Dataset records:
★ ★ ★ ★ ★
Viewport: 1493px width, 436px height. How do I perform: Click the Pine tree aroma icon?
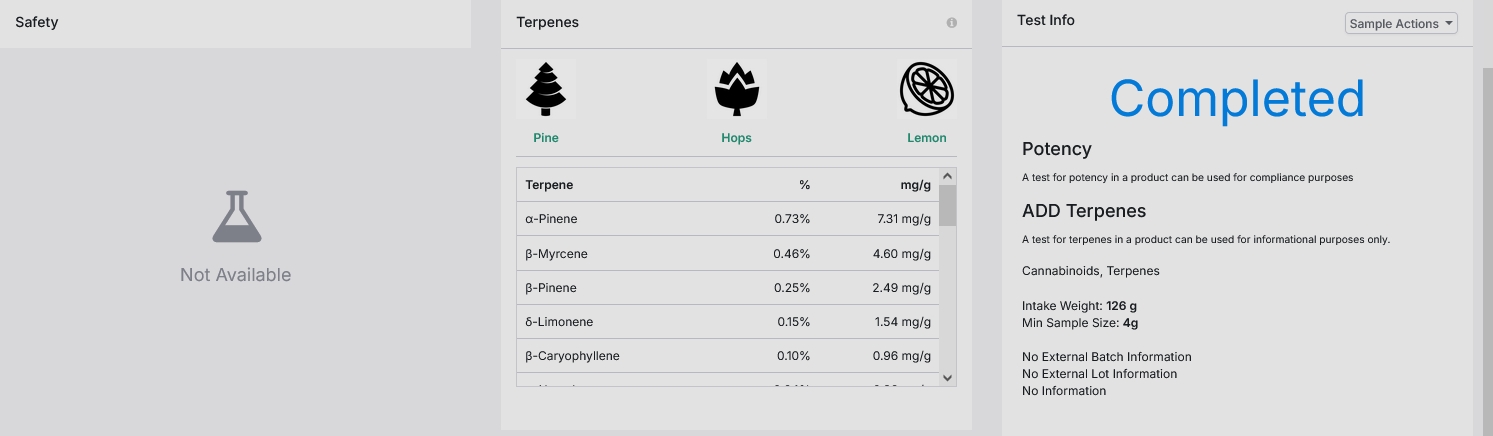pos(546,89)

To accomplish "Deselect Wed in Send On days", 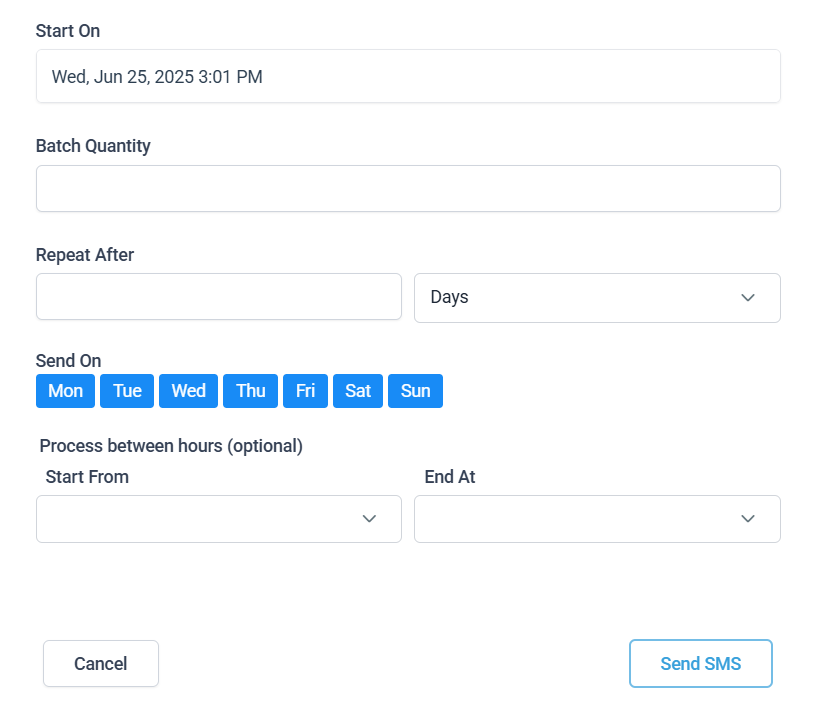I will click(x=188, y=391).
★ ★ ★ ★ ★
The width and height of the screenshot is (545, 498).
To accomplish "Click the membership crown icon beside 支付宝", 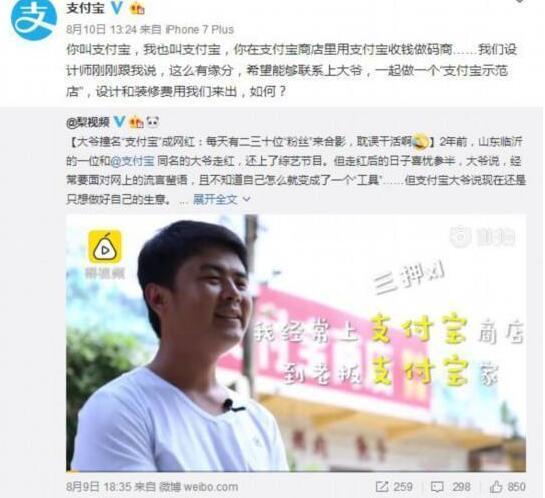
★ ★ ★ ★ ★
What the exercise asks: The response must repeat exactly the lines above from the one with "The width and" through the one with "the membership crown", including both, and must contain no pictures and no other text.

Your solution:
The width and height of the screenshot is (545, 498).
To accomplish "Click the membership crown icon beside 支付宝", 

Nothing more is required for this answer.